神々の魔法じみた姿の消し方、現わし方にゃ慣れてきたと思ってたんだがな。気がつけばこんなところで眠ってる神なんてのは、初めて見るぜ。
「ほら。風邪引くぜ、神様」
俺が夜の間くるまってた外套を、そっと羽織らせてやった。
……サーラにゃ気を利かせてやれなかったくせに、アステルへの気遣いはできるんだな、俺って。
そう思うと、なんだか男として悲しくなってくるが、放っておくのも気が引けるからさ。
「ん……母上、ぼくもうご飯、食べきれないです……」
むにゃむにゃと、神の口から漏れ出た寝言を聞いて、吹き出しそうになるのをどうにかこらえた。
ったく。これだから神々ってのは、どうにも憎めねえんだよな……。
寝てる神様を起こさねえよう、足音忍ばせ離れながら、ほっぺたを緩めて苦笑する。
さてと。今日の空模様は、どうなってるかな?
部屋に一つきりの窓に目を向けりゃ、絵画を入れる額縁めいた窓枠の中はほぼ一色、灰色で塗り潰されてた。
太陽を隠し、雨をはらむ暗雲の色だ。
サーラやアステルを起こさねえよう、そっと窓に近づき、右手を額にかざして、外を見た。
「やっぱり見えねえな――太陽は」
果たして、空は一面分厚い雲に覆い尽くされ、一分の隙もなしだ。
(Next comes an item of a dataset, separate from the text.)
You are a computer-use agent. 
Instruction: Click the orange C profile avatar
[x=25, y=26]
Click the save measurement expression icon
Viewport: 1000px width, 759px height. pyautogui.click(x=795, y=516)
これじゃ、太陽が昇ってるのかどうか、確かめようがねえぞ。
「……っ! あの死神野郎……」
昨夜ジュスカーメイって名乗った、首領格の死神。あいつが口にした、思わせぶりなせりふが脳裏に響く。死者を弔う鐘の音みてえに、殷々と。
――リュファト大神はあまねく世界を照らす太陽神にございます。あの方が冥界に捕らわれたとなれば地上はどのようなことになるか、察しがつくのではございませんか?
聞き手の不安をかき立てる奴の言葉に反して、窓から見える景色にゃ今のところ、天変地異と呼べるようなもんは見当たらねえ。俺の目に映ってるのはただの曇天、物憂げな曇り空……のはずなんだが。
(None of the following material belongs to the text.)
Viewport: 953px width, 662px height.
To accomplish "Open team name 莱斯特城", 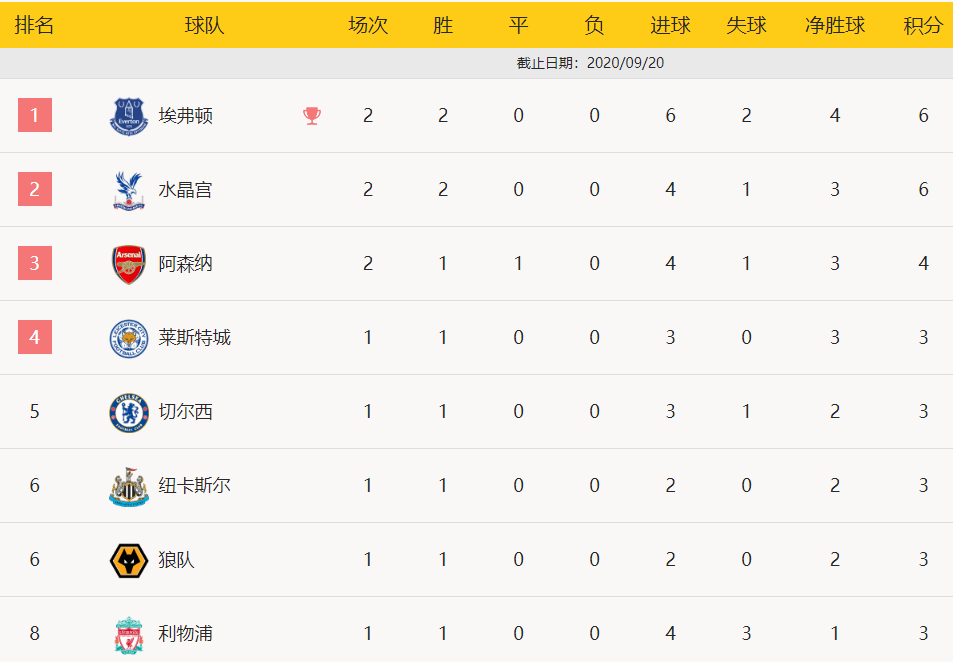I will [x=194, y=337].
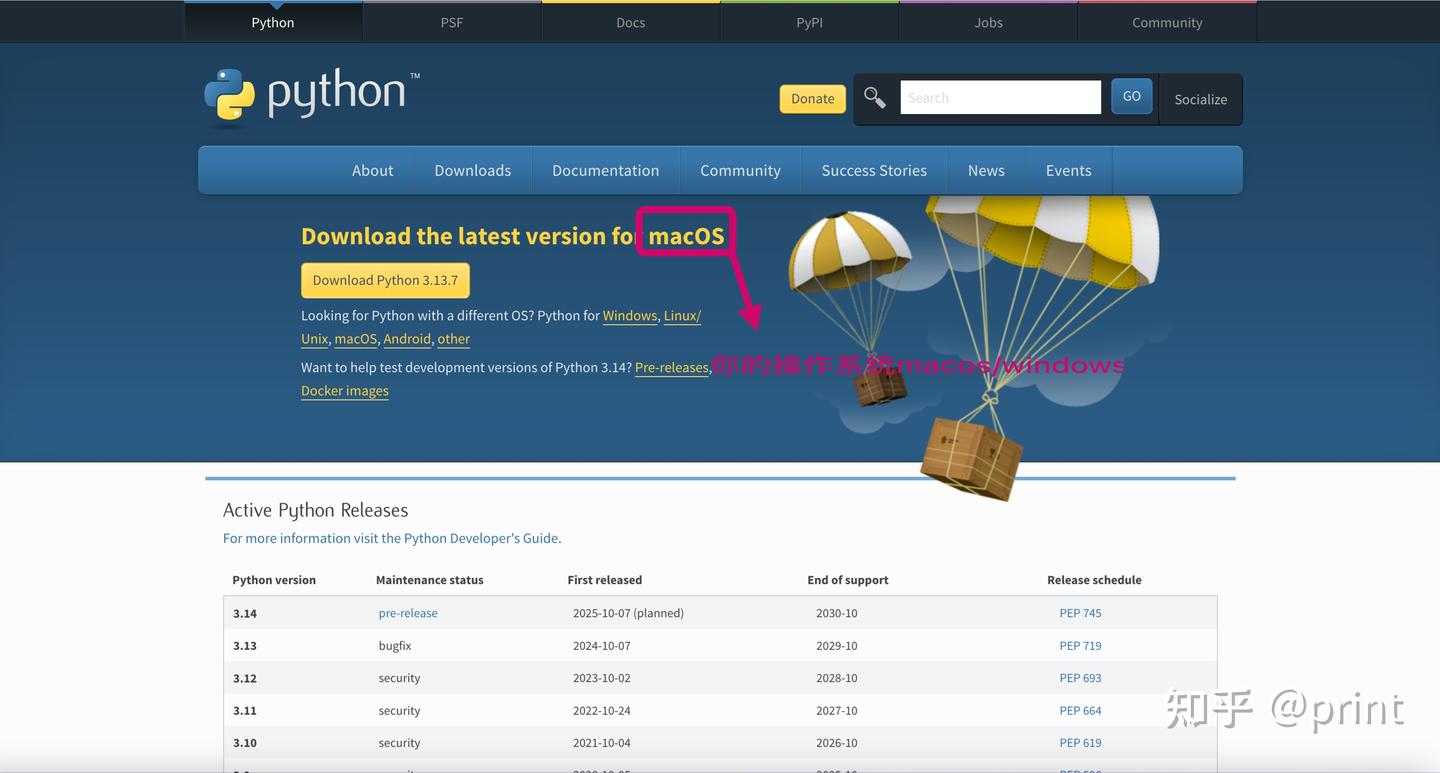Select the Jobs tab
The width and height of the screenshot is (1440, 773).
pos(987,21)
……もし、あの雲の向こうに、太陽がなかったら? あったとしても、何かしら異変が起こってたら……?
「……考えるなよ、そんなこと」
頭の中に湧き出てきた嫌な想像を、かぶりを振ってかき消す。窓辺に両手をついて、外に広がる灰色の世界をぐっと睨み据えた。
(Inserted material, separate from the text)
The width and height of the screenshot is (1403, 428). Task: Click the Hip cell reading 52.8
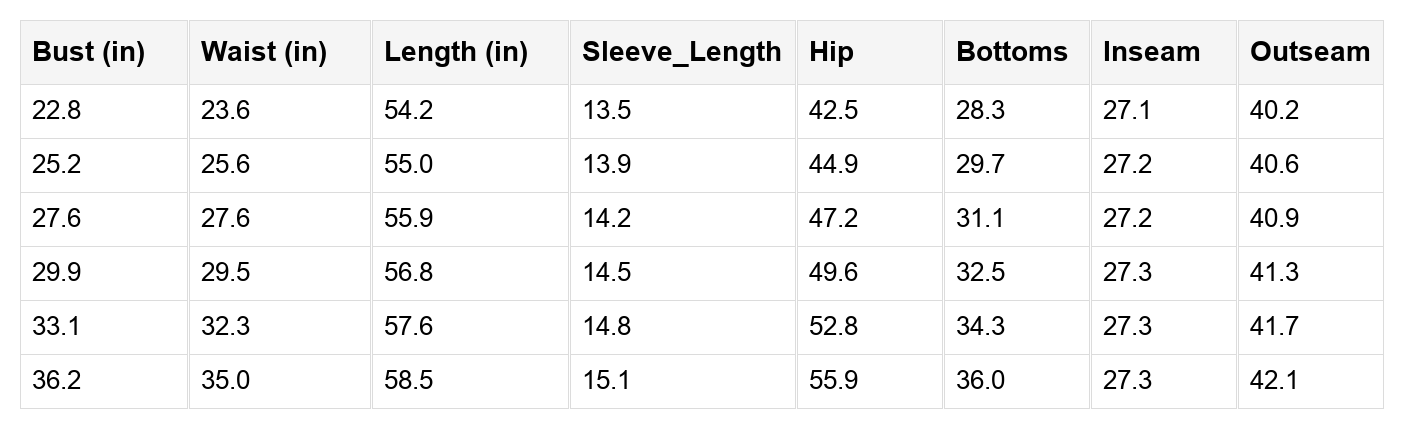point(833,327)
曇り空を見たくらいで、不安に駆られてどうする? しっかりしろよ、俺。
「今はとにかく、やるしかねえんだ。俺にできることを、精一杯……!」
どうにも落ち着かねえ自分の心にそう言い聞かせ、胸の内を奮い立たせる。
サーラとアステルが起き出し、デュラムが大きな包みを抱えて戻ってきたのは、それからほどなくのことだった。